■ **What this task involves**:
Continue the mailing-list reply about gawk and CRLF line endings on Cygwin, picking up right after its last line.

■ **Page**:
********************
Web lists-archives.com

Re: gawk 4.1.4: CR separate char for CRLF files




Vermessung AVT - Wolfgang Rieger writes:
> Another solution which we have been using for many years now, though
> it might not be feasible for you:

Cygwin is, like it or not, a rolling distribution.

> We very rarely update Cygwin. We have been using Cygwin for some 15+
> years now. We use tools like gawk (hundreds of scripts), head, tail,
> sort, etc. that we are using in shell scripts running under cmd.exe
> (no Unix shells involved). I soon realized that upgrades of Cygwin may
> cause troubles with existing scripts, so we only update if we really
> need to (e.g.: New functionality that would be important, 32 to 64 bit
> shift, eventually new Windows versions, bugs we needed to be fixed).

Hopefully the machine(s) runnning those scripts are isolated.

In your particular case you might be better off using MSys2 or GNUwin32
tools, although you'd still need a better way to deal with updates.
Also, audit your scripts for non-portable constructs, since those are
the parts that most likely to break.  CMD scripting is a tough nut to
crack if it's of any complexity and there are lots of things that are
poorly or not officially documented.  I don't quite understand why you
use POSIX tools, but specifically shun POSIX scripting.

> I have followed the discussions about the CR/LF behaviour changes in
> the past attentively and decided not to update in near future, because
> that would lead to a massive problem with many hundreds of scripts -
> hoping that sometimes there will be a change in gawk again.

You'd better replace that hope with a feature request at gawk upstream.

> What is Unix-like or OS-like or Posix-like behaviour in that context?
> You could argue that gawk interprets line endings like the underlying
> OS does (i. e., gawk reads LF in Unix and CR/LF in Win), or it
> interprets line endings in a Unix-style no matter of the underlying OS
> used. That's a developer's decision in my opinion.

Cygwin uses LF line endings (yes there are still text mounts, but you'd
be better off pretending they don't exist).  When you're trying to use
it for CRLF files, you need to wrap those invocations to do an explicit
conversion.

https://cygwin.com/cygwin-ug-net/using-textbinary.html

> But since with pipes or output redirection gawk used to write no CRs
> even in previous versions, we already had the problem that gawk had to
> accept *both* inputs, LF with or without CR. That worked widely fine
> so far, since most Windows and other application SW we use accept both
> record formats, fortunately (we had issues with SW upgrades of other
> vendors no longer accepting pure LF, but that only concerned a very
> small number of scripts). With the new approach in Cygwin that seems
> to be broken, so we did not upgrade Cygwin since then (we currently
> use gawk 4.1.3).
********************
■ **Information given**:

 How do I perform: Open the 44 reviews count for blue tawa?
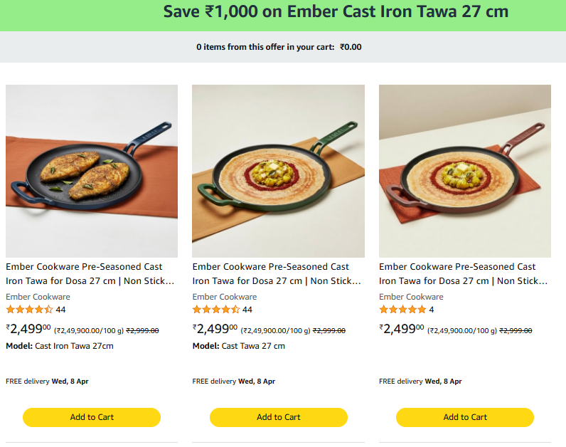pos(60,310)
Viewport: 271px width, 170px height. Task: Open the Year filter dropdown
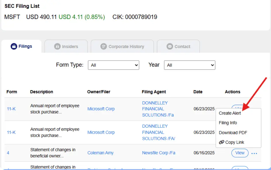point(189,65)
********************
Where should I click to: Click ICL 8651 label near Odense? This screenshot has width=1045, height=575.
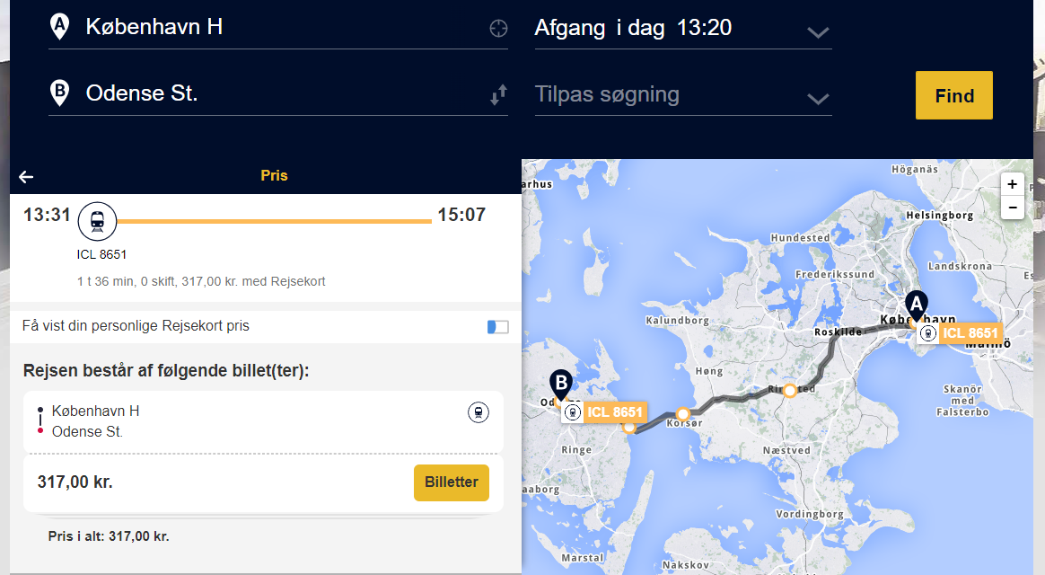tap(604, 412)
********************
■ **Result for this exercise**:
Again, your attempt to freeze your system at some arbitrary point in
time is misguided.  It'll never quite work out and chances are that when
it breaks it will do so in ways that creates more work and forces you to
do it in emergency mode, which is never a good thing.

> Of course the reason for that really annoying CR/LF thing is the
> arrogance and ignorance of MS, which caused innumerable of useless
> developers' hours when I think of the endless discussions and changes
> in Cygwin; but MS is the one who defines the standards because of its
> very market power, so we have to deal with it, if we like or not.

You really can't blame them for CRLF, they weren't and aren't the only
ones using it and it's been in use long before Microsoft entered the
scene.

> I'd definitely prefer to use Unix for its powerful tools, but most of
> the SW we use is simply not available for Unix, and MS does not
> provide gawk etc. So we have to deal with that CR/LF issue in a
> pragmatic rather than in a more, say, philosophical approach: We need
> to run our scripts with as little changes as possible. So that's why
> we upgrade Cygwin as seldom as possible. It is a "living system", yes,
> which is great on the one side - but can be annoying in everyday
> practice.

Again, you'd better figure out how to transform your input (and possibly
output) so it'll conform to the conventions of the tool(s) you use,
perhaps by providing a handful of wrapper scripts.  Alternatively, only
use tools that adhere to the same set of conventions.

> In my opinion there should be at least an option for gawk to accept
> both LF and CR/LF line endings equally, preferably with a system
> variable so that there is no need to change the command line call of
> gawk at all. That's what I vote for.

Yes, but please cast that vote with the upstream developers.  I reckon
it'd be a generally useful function, so there's no point in providing it
only on Cygwin.


Regards,
Achim.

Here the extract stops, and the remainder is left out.